The Ardent Partners team recently took a briefing from SpendHQ, the Atlanta-based provider of spend analysis SaaS solutions for procurement. On the call from SpendHQ were David Bush, chief revenue officer, Corrina Owens, marketing and demand generation manager, and Matt Keifer, product manager. The SpendHQ team (“SpendHQ”) briefed us on their year in review, on the roll out of their new spend analysis engine and dashboard, and previewed some developments to come in the later part of 2020.
About SpendHQ and Insight Sourcing Group
As a refresher, SpendHQ is an outgrowth from Insight Sourcing Group (“ISG”), a strategic sourcing service provider founded in 2002 by current CEO, Tom Beaty (click here and here to read our procurement influencer series featuring Tom). To date, ISG has conducted more than 6,000 strategic sourcing projects and delivered between 4x and 10x average 1-year ROI on sourcing programs. In 2019, they delivered more than $1 billion in contracted savings to their more than 1,500 managed service clients.
ISG spun off SpendHQ in 2013 to offer clients their proprietary, in-house spend analysis solution that they had developed to conduct spend analysis for ISG’s sourcing projects. Since then, SpendHQ has grown into a formidable provider of SaaS-based spend analysis solutions. To date, the company has analyzed more than $4 trillion in customer spend, has categorized more than 20 million total unique vendor records, and boasts a 97% spend categorization guarantee. According to the SpendHQ team, the company achieved a three-year compound annual growth rate (CAGR) of 31%; they are endeavoring to achieve a sustained 30%-40% growth rate for 2020. Additionally, the client names that they added were impressive and a great cross section of company sizes, industries and geographies.
A New Spend Analysis Tool for a New Decade
In late 2019, SpendHQ refreshed its SaaS-based spend analysis engine and dashboard, and we were given a demonstration of the updated tool. The solution presents with a clean user interface and a shiny new dashboard built with entirely new visualization and analytics tools. Users have the ability to customize the standard dashboard with a variety of widgets/reports/etc. that they can access within their analytics environment so that the most important spend information and metrics are most easily accessed.
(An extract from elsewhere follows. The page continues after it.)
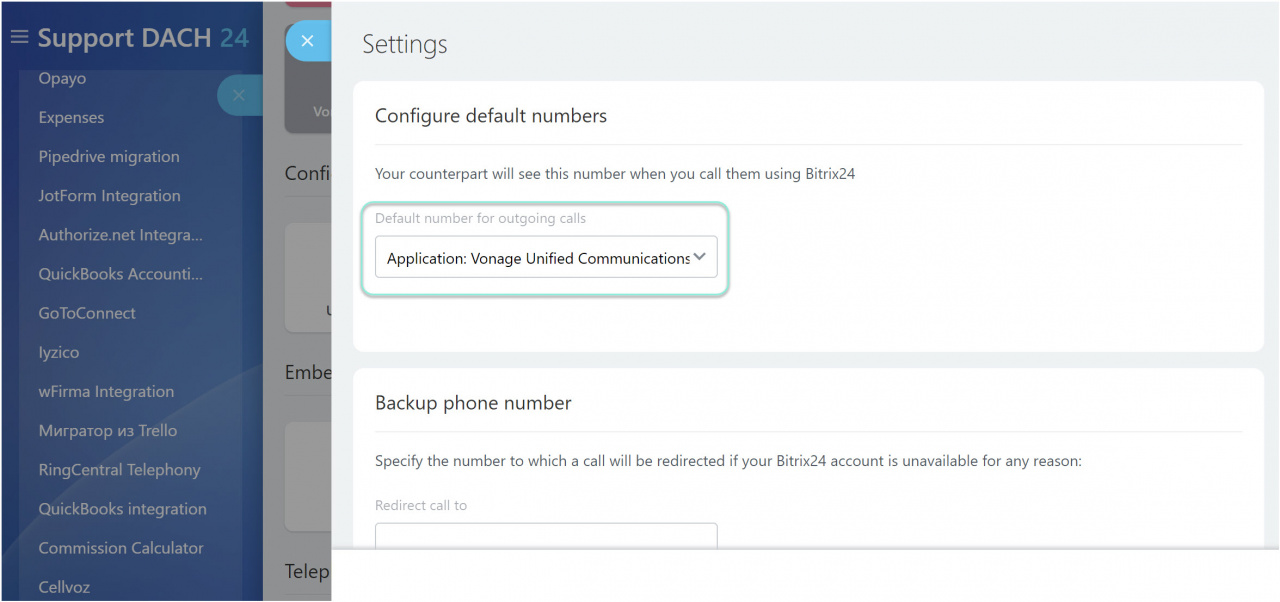This screenshot has width=1280, height=602.
Task: Close the Settings slider panel
Action: [308, 41]
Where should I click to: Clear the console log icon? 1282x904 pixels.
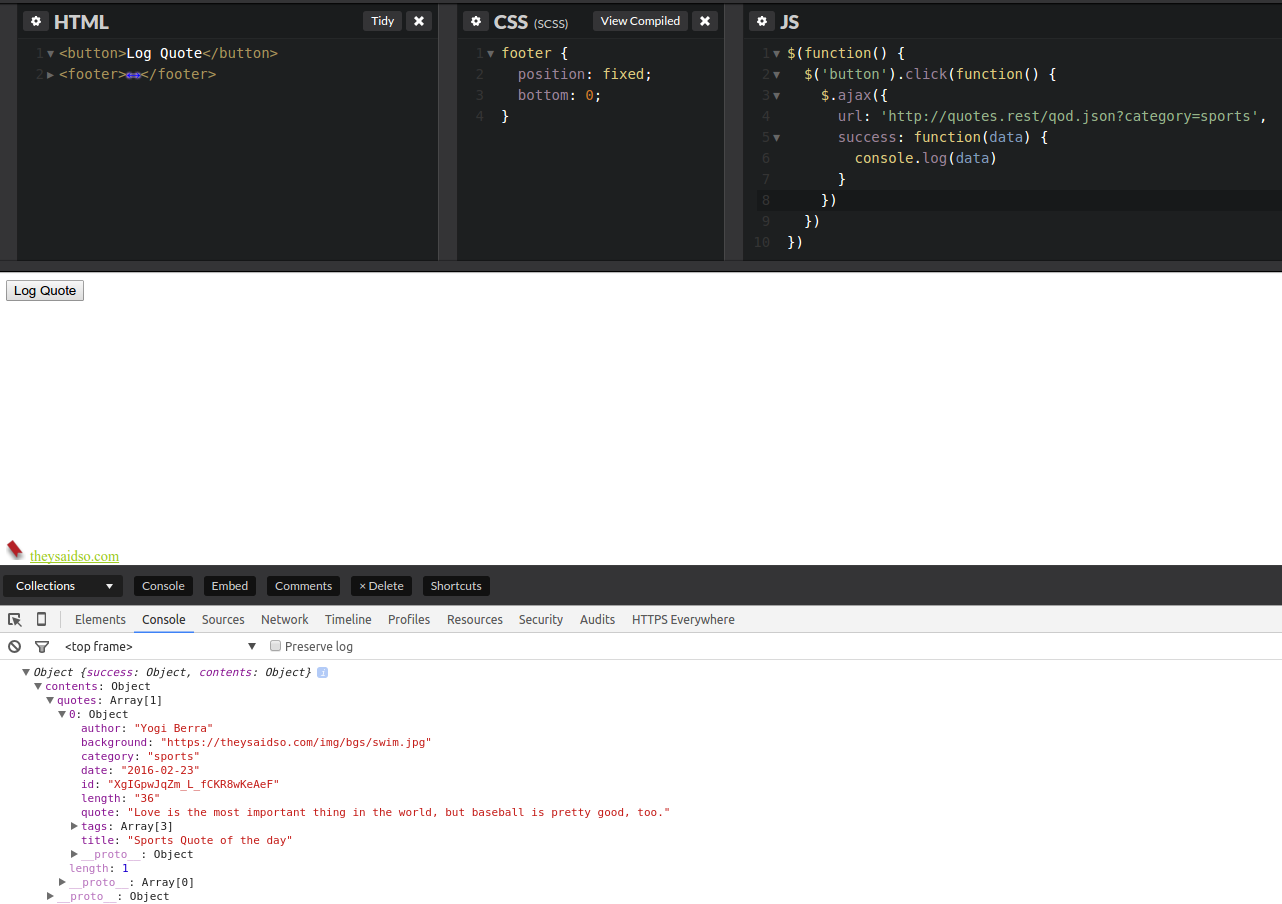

One of the nicer enhancements is the new filtering capabilities that allow users to view spend by category, supplier, period of time, and other dimensions. This enables users to drill down on spend categories and sub-categories to gain greater insight on suppliers. Users can also follow the bread crumbs back home or simply clear all filters on the dashboard and revert to the original report. Users now have the ability to toggle between chart types, too — for example, between bar charts and line charts — depending on what they’re trying to visualize.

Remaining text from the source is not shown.